El proyecto LIFE Ebro Resilience P1 celebró el pasado 19 de junio en Pamplona la jornada técnica “La Estrategia Ebro Resilience en el sector agrario y la gestión de la inundación en Navarra”, un encuentro organizado por y Orekan-Gestión Ambiental de Navarra y la Confederación Hidrográfica del Ebro (CHE), con el objetivo de acercar a responsables y personal técnico de planificación agraria, regadíos e infraestructuras retos e implicaciones prácticas de esta estrategia de adaptación al riesgo de inundación.
La jornada, desarrollada en la sede de INTIA (Instituto Navarro de Tecnologías e Infraestructuras Agroalimentarias) gracias a la colaboración de esta entidad pública del Gobierno de Navarra, reunió a personal del Área de Planificación de Regadíos y de la Oficina Técnica de Seguimiento de la Explotación (OTSE) de INTIA, del Área de Ingeniería de Riegos de Navarra, del Servicio de Infraestructuras Agrarias del Gobierno de Navarra y a representantes de la administración agraria de La Rioja.
La Estrategia Ebro Resilience es un marco de coordinación administrativa, en la que participan el Ministerio para la Transición Ecológica y el Reto Demográfico (MITECO), la CHE y los Gobiernos de La Rioja, Navarra y Aragón. El objetivo es la adaptación del tramo medio del Ebro frente a las inundaciones y reducir los daños provocados por las crecidas, mejorando, a su vez, el estado ecológico del río.
Frente a planteamientos centrados exclusivamente en la protección ante las inundaciones, la estrategia propone reducir la vulnerabilidad de las actividades humanas y ordenar los usos del territorio teniendo en cuenta la realidad inundable de la llanura aluvial. Un planteamiento que afecta de forma directa al sector agrario, uno de los principales usuarios de estos espacios.
Contenidos y ponentes
Rediseñar el territorio agrario para convivir con el Ebro. Esa fue una de las ideas principales tratadas en la jornada: la necesidad de introducir el riesgo de inundación en la planificación agraria, entendiendo las crecidas como un elemento inherente al territorio y no como una anomalía frente a la que únicamente cabe defenderse.
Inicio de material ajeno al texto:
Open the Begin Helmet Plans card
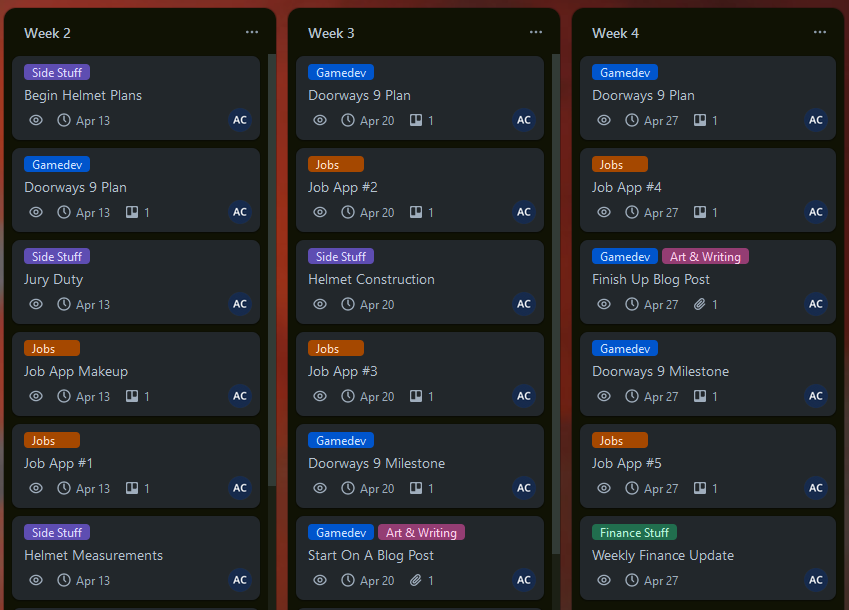849x610 pixels. pos(82,95)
Por ello se trató la necesidad de diseñar la modernización agraria en el eje del Ebro considerando ese riesgo. En un contexto marcado por el cambio climático y el incremento de fenómenos extremos, la adaptación del territorio agrario se presenta como una condición necesaria para mejorar la seguridad, reducir daños y avanzar hacia sistemas productivos más resilientes y sostenibles.
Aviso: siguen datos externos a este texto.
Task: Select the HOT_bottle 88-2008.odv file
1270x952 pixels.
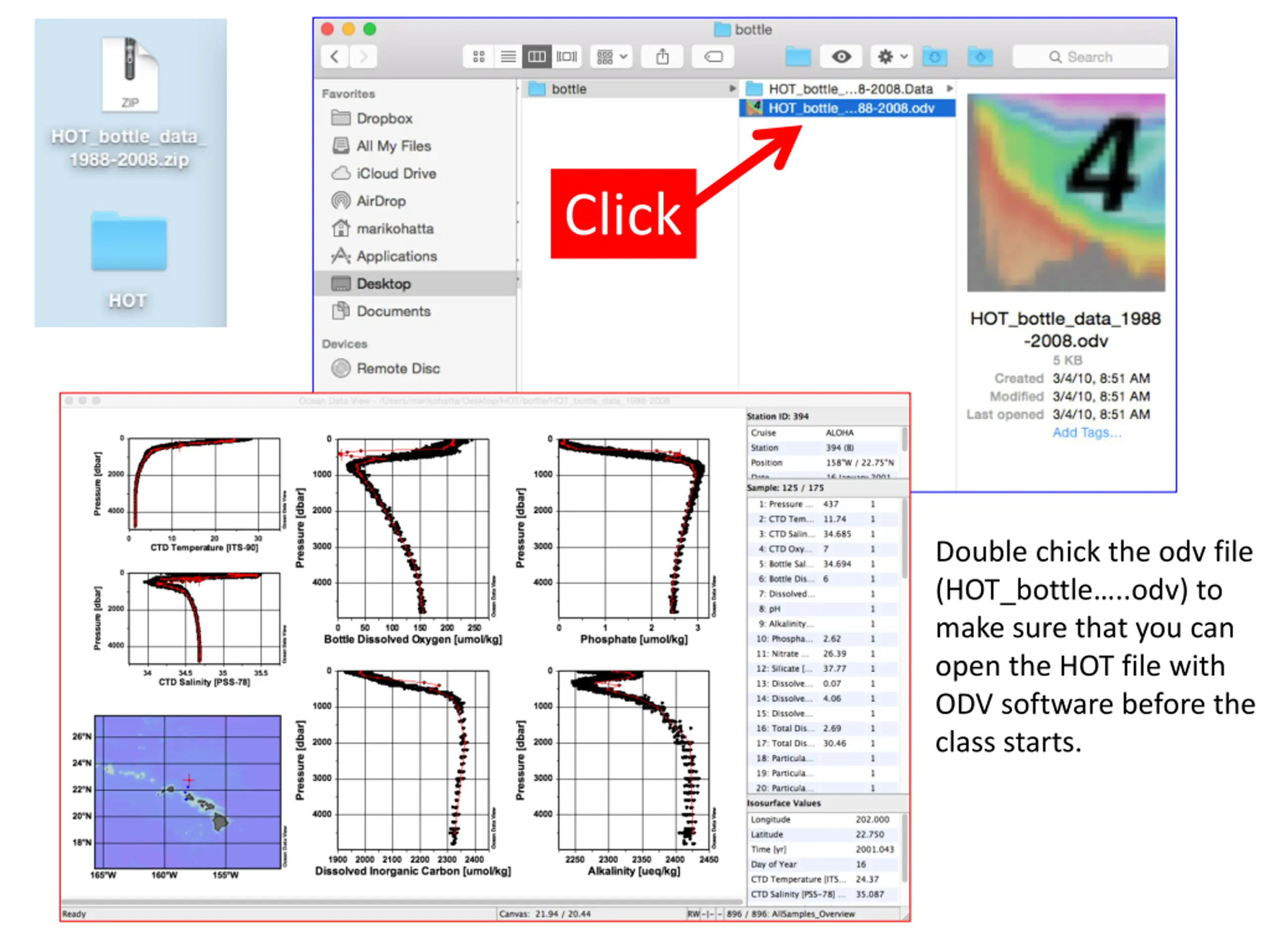Action: coord(847,108)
Durante la jornada se abordaron tanto los fundamentos de la Estrategia como sus implicaciones prácticas para la planificación agraria, la modernización de regadíos y el desarrollo de infraestructuras en zonas inundables. Asimismo, se analizaron los condicionantes normativos derivados de la legislación europea, estatal y foral, así como experiencias reales desarrolladas en el ámbito de actuación de Ebro Resilience.
Las sesiones fueron impartidas por David Gargantilla, coordinador técnico del Proyecto LIFE Ebro Resilience P1 y Tatiana Garza, ambos de la Confederación Hidrográfica del Ebro; Arantxa Ursua, jefa de la Sección de Calidad de Aguas y Obras Hidráulicas de la Dirección General de Medio Ambiente del Gobierno de Navarra; y Eva Zaragüeta y Luis Sanz, de Orekan-Gestión Ambiental de Navarra.
El Proyecto LIFE Ebro Resilience P1 está impulsado por el Ministerio para la Transición Ecológica y el Reto Demográfico (MITECO), a través de la Confederación Hidrográfica del Ebro (CHE) y las empresas públicas TRAGSA y TRAGSATEC; los gobiernos de La Rioja, Navarra —a través de Orekan–Gestión Ambiental de Navarra— y Aragón, junto al Instituto Aragonés del Agua, con el apoyo del instrumento financiero LIFE de la Unión Europea.